Chopin wrote 2 Bolognes in his life. In 1817, the first two pieces of Bolognez (in G minor and B major) were composed. These two pieces of music were just childish attempts, naive imitations of works of the same genre at that time, which were not original and of little artistic value. Starting from Bolognez in G-flat minor in 1822-1824, Chopin has begun to get rid of the influence of Ozinsky and others, and some factors of his unique personal style have emerged, such as: the piano texture is complex and skillful, and he has a keen grasp of the color of sound and so on. Those Bolognes, together with Bolognes in E-flat major accompanied by a band, actually prepared for Chopin's later creation of mature Bolognes. During the ten years from the mid-193s to the mid-4s, Chopin composed the last seven Polonez. These works are the most mature and outstanding works of his kind. After the failure of the Warsaw Uprising in 1831, Chopin's thoughts matured rapidly, and the failure of the Uprising brought him a heavy emotional experience. He re-evaluated his works with a critical eye, especially found the defects in ideological content of those works. Worrying about the fate of the motherland and feeling about the glorious history of the nation have made Chopin have a new tendency in his creation. This tendency is also clearly reflected in his Polonez after 1835.

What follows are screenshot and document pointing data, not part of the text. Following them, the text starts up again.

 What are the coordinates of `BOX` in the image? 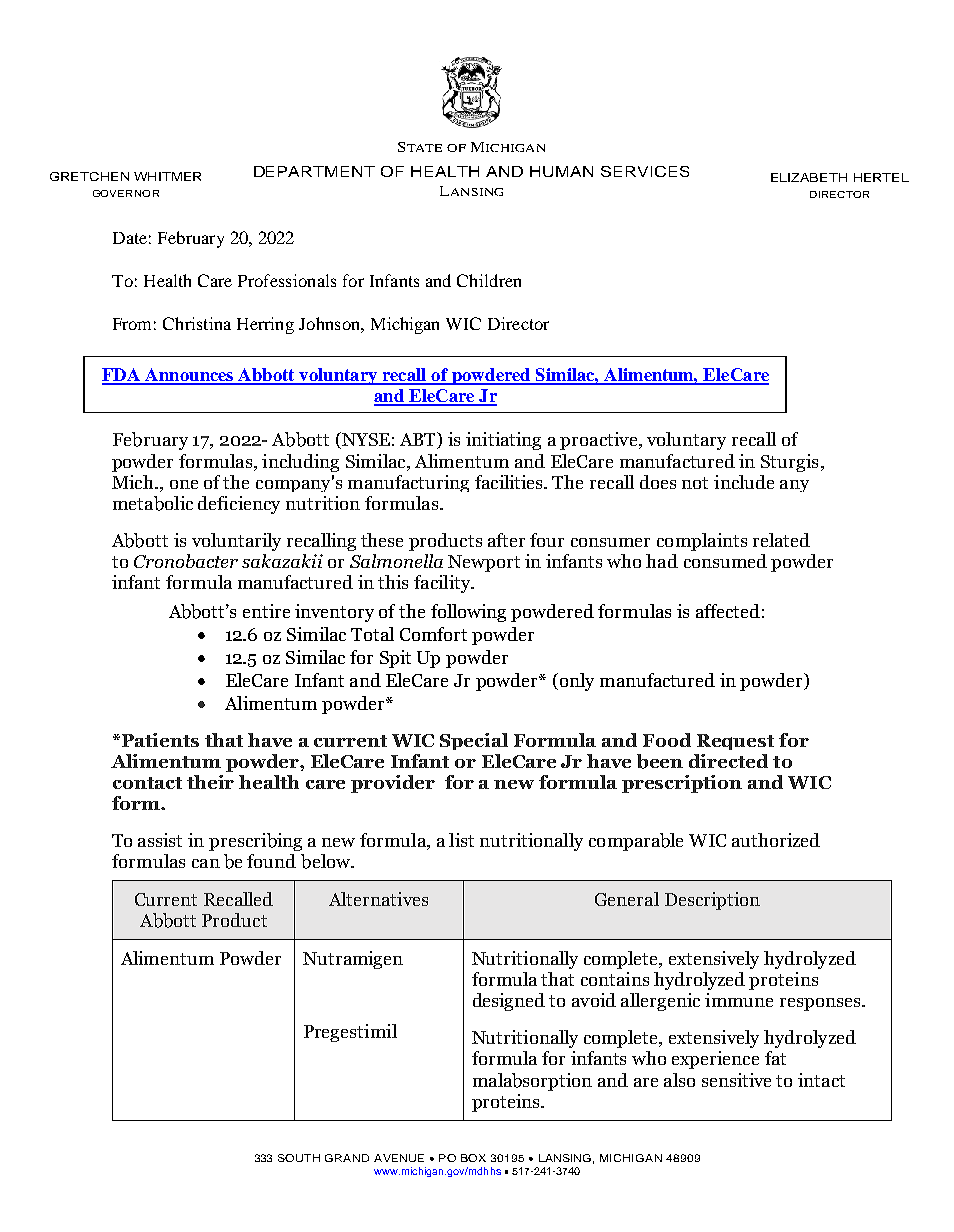 It's located at (473, 1158).
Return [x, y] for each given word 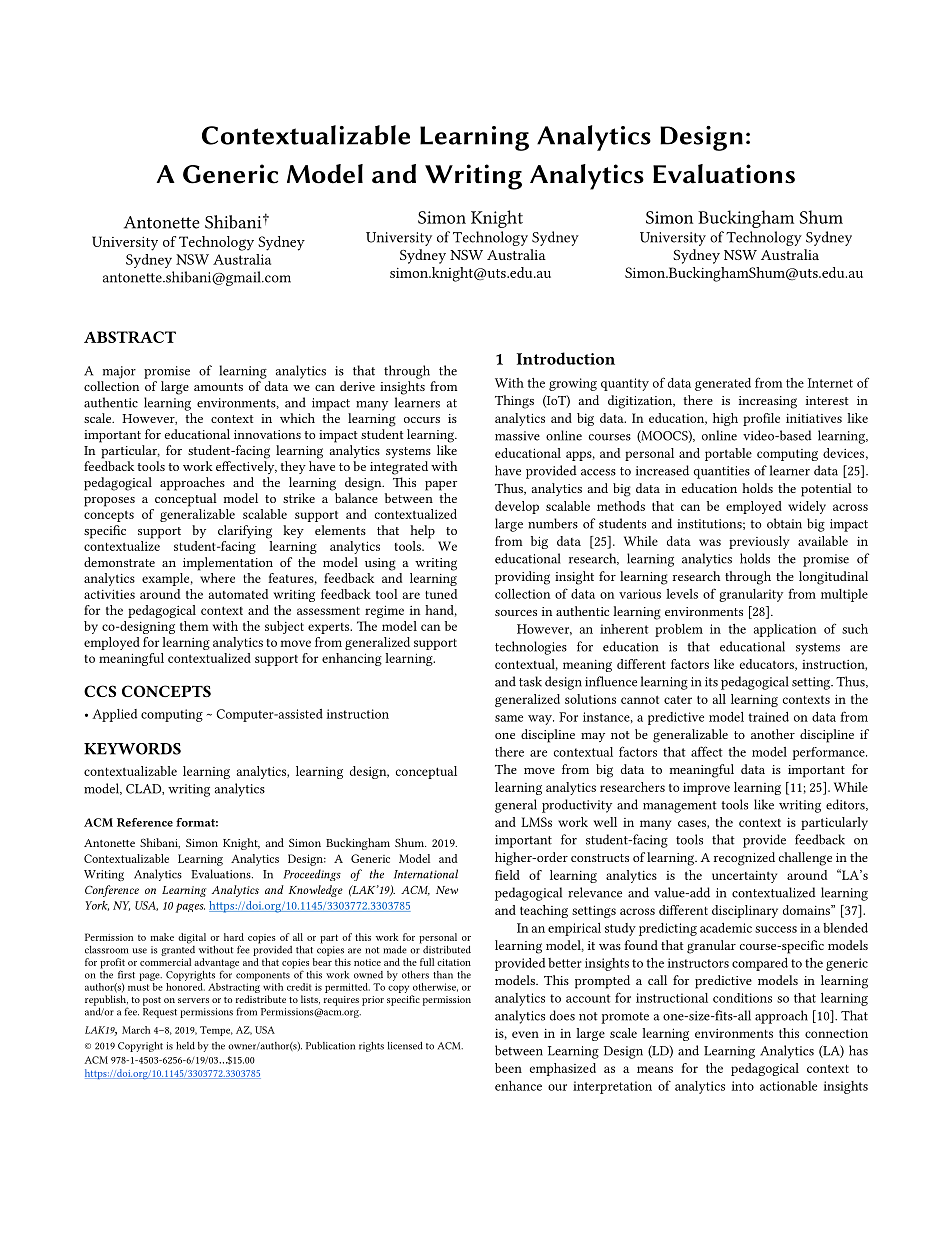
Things [514, 402]
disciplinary [745, 911]
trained [769, 717]
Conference [112, 891]
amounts [218, 387]
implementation [228, 564]
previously [759, 542]
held [185, 1046]
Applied [114, 715]
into [743, 1086]
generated [723, 384]
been [508, 1068]
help [422, 532]
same [509, 718]
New [447, 890]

the best of Chopin's polonius is p.53 (in a flat major), which was written before 1843. Several main musical images of the music are very distinct, which are permeated with resolute spirit. The middle section is full of headlines, describing the scenes of fighting and killing. The headline description is integrated with the composer's passionate feelings. Chopin's Bolognez is the most precious thing in his thoughts: tenacious resistance, confidence in victory in struggle and belief in the future. These are not all found in his works.

Chopin's works are of special significance to Poland, which is in alien slavery and constantly striving for independence and liberation. His strong national consciousness, his unique musical style and his achievements in the field of piano have made him gain a particularly important position in the history of music. In particular, the national content and style of his music can be called the pioneer of the national music school that rose in the mid-19th century.